Start of The records

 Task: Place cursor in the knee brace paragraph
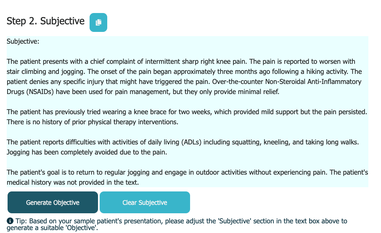tap(187, 117)
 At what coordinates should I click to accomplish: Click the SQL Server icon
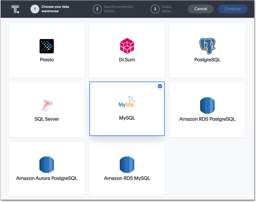47,105
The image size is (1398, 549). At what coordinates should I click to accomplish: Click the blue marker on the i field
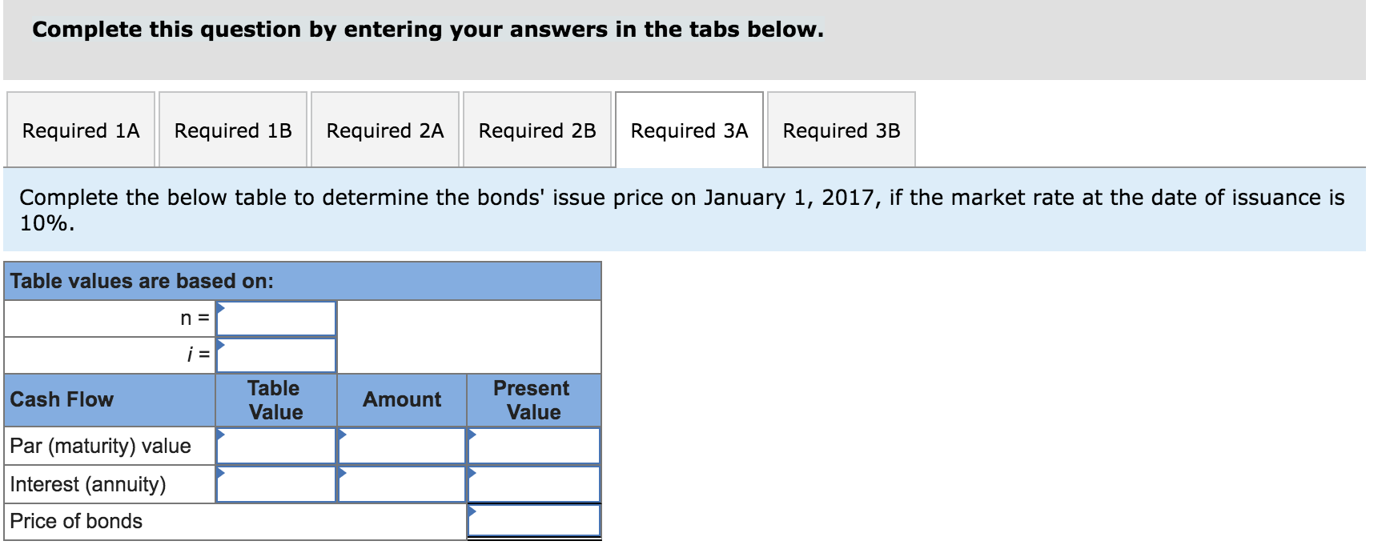pyautogui.click(x=219, y=346)
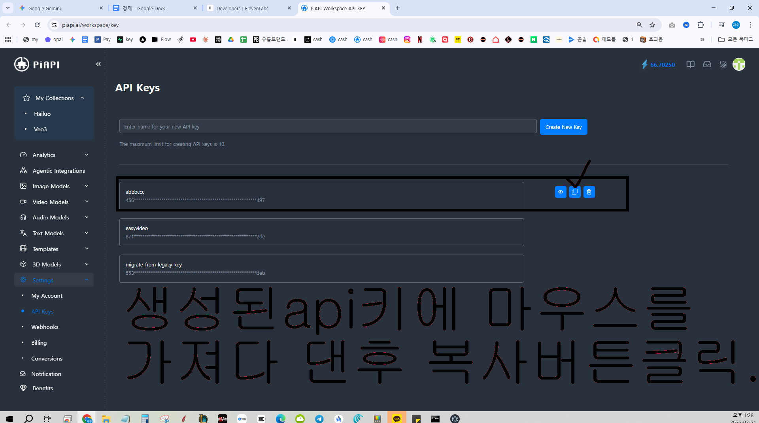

End of The records

> What to produce:
Repeat the material line for line. Pictures stay out of the copy.

> Solution to this problem:
 Task: Place cursor in the knee brace paragraph
tap(187, 117)
 At what coordinates should I click to accomplish: Click the SQL Server icon
47,105
The image size is (1398, 549). At what coordinates should I click to accomplish: Click the blue marker on the i field
pyautogui.click(x=219, y=346)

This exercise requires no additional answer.